A competitor, HUM Nutrition, specializes in nutritional wellness and creates products to support skin, hair, body and mood. But its products are sold at more accessible prices, ranging from $10 to $40 for a month’s supply. “Additionally, we offer free access to RD [registered dietitian] nutritionists to any visitor of our website — consumer or not,” says CEO Walter Faulstroh. “To date, we have provided education to over one million people without charging them, which we are very proud of.”
Along with matching consumers to an RD nutritionist, the brand has a blog that features contributions from science and health experts. “These resources help us reach audiences that previously were perhaps not able to participate and gives them expert advice they can trust,” Faulstroh says.
Some brands that offer high-priced pills back up their wares with expensive science.

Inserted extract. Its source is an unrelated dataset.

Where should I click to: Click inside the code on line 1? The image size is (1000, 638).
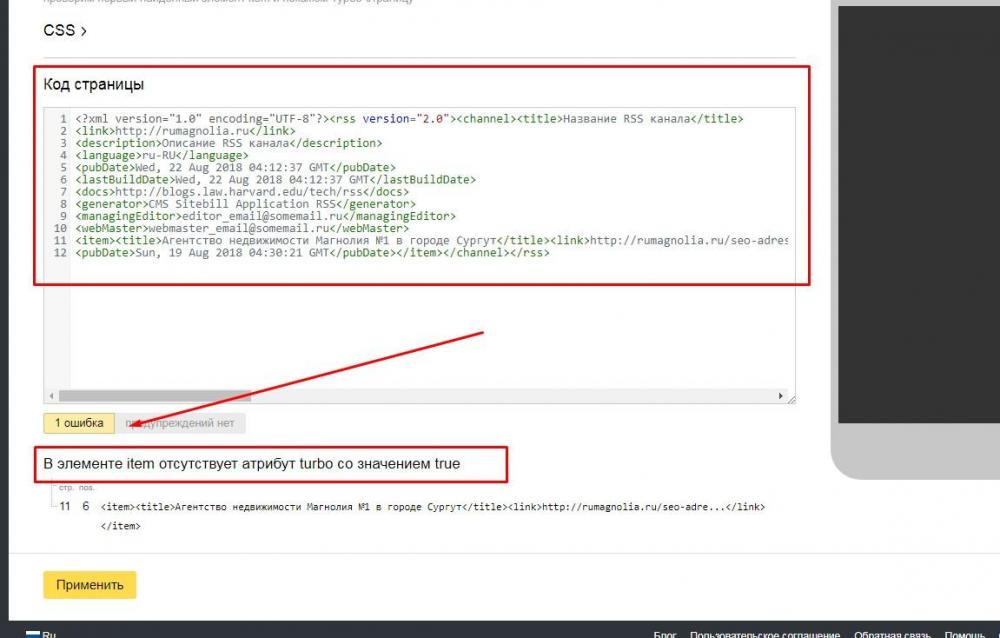pos(400,119)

New York-based Elysium Health — which CB Insights reports received $31.1 million in private VC funding — offers supplements that target the effects of aging for a $60-per-monthly-bottle premium. (If you buy a year’s supply in advance, it’s $480.)
“When we established Elysium, we focused on targeting fundamental processes of aging because these interconnected processes present the greatest opportunity for potential positive impact,” Elysium CEO Eric Marcotulli says.
The brand’s first product, Basis, increases levels of NAD+, a coenzyme that is required for hundreds of metabolic processes but declines as we age. Elysium’s newest product, Matter, developed in partnership with the University of Oxford, has a B-vitamin complex that slows gray-matter atrophy in the brain, something associated with memory decline in older people.
“We encourage people to be skeptical of everything they put in and on their bodies,” says Marcotulli. “By setting new standards internally — through our commitments to human clinical research, third-party testing for purity and quality, and third-party seals like NSF for Sport certification and the Good Housekeeping seal for Innovation — we are working to establish new standards for the entire industry as well.”
The Mind-Body Connection
Science sells supplements, but that’s not the only form of wellness it’s being leveraged to promote. Madefor utilizes research on neuroplasticity (the brain’s ability to form new connections) to help people change habits and promote physical and mental wellbeing. After being diagnosed with mild depression in 2017, founder Blake Mycoskie sought out experts in the field and implemented their insights in his everyday life.